Council Cronies, Raw Sewage, and New Arena Plans Revealed
Calgary Minute - Your weekly one-minute summary of Calgary politics
This Week In Calgary:
This afternoon, there will be a meeting of the Green Line Board. The Board will review a Planning Committee Report, a Budget and Risk Committee Report, a Governance and HR Committee Report, and several updates on procurement, amongst other agenda items.
- On Wednesday, there will be a meeting of the Standing Policy Committee on Community and Protective Services, which will consider a Livery Transport Bylaw Review, and the Proposed 2021 Special Tax Bylaw to Support the Enhanced Landscape Maintenance.
- There will also be a Business Advisory Committee meeting on Wednesday, but an agenda for the meeting isn't yet available.
Last Week In Calgary:
- In COVID-related news, the Calgary Stampede Board announced that the Calgary Stampede will be going ahead this summer, of course with some adjustments. Meanwhile, libraries and recreation centres finally re-opened with restrictions, following the small easing of provincial public health restrictions - just be sure to not huff and puff too hard on the treadmill!
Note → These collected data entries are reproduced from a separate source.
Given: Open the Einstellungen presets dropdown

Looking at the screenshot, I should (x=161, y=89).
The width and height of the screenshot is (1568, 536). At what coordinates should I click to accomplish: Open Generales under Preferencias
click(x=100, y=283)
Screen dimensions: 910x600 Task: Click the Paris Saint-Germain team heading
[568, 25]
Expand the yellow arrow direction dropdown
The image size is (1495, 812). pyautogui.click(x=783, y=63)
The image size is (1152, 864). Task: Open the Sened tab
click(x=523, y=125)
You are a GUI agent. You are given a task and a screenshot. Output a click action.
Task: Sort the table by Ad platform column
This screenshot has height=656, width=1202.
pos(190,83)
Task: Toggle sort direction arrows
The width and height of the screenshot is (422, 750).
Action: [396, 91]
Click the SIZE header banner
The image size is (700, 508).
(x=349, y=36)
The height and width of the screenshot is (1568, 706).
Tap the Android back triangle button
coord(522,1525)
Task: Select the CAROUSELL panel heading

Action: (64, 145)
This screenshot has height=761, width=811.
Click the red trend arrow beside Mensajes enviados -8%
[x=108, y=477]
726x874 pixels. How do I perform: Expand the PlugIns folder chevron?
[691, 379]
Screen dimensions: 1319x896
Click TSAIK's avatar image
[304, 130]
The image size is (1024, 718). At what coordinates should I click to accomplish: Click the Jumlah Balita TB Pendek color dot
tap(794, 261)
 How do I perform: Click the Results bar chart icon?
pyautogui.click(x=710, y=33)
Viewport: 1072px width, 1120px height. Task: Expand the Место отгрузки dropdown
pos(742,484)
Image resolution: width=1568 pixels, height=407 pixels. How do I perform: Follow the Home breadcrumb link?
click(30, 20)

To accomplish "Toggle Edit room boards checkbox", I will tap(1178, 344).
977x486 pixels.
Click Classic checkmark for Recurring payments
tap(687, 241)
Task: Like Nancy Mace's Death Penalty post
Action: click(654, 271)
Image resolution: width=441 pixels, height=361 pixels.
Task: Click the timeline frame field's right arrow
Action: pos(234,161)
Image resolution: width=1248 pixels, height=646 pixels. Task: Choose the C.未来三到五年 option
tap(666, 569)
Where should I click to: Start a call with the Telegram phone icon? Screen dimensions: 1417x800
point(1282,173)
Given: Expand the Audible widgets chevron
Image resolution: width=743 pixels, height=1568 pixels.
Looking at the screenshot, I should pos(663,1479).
- Council voted to throw out Councillor Farkas' plan to freeze businesses' taxes (i.e. a 0% increase cap) for this year, voting instead for a proposal by Councillor Davison to cap the increases at 10% and instead offer rebates to specific companies who will have to apply to the City for the privilege.
- On the same theme, politicians made a big deal out of an announcement by a company called Infosys that they will be adding up to 500 jobs in Calgary in the next few years. Mayor Nenshi and other City officials went so far as to brag about how it took four years of hard work to get this deal across the line. Realistically, 500 jobs is a tiny drop in the bucket compared to the 100,000+ jobs Calgary lost even *before* the pandemic. Perhaps instead of wining and dining CEOs looking for the next corporate handout, our municipal politicians should have spent those four years cutting taxes, streamlining regulations, and generally making Calgary the best place in the world to do business. That way, businesses would be banging down our door to move here, rather than us having to chase them.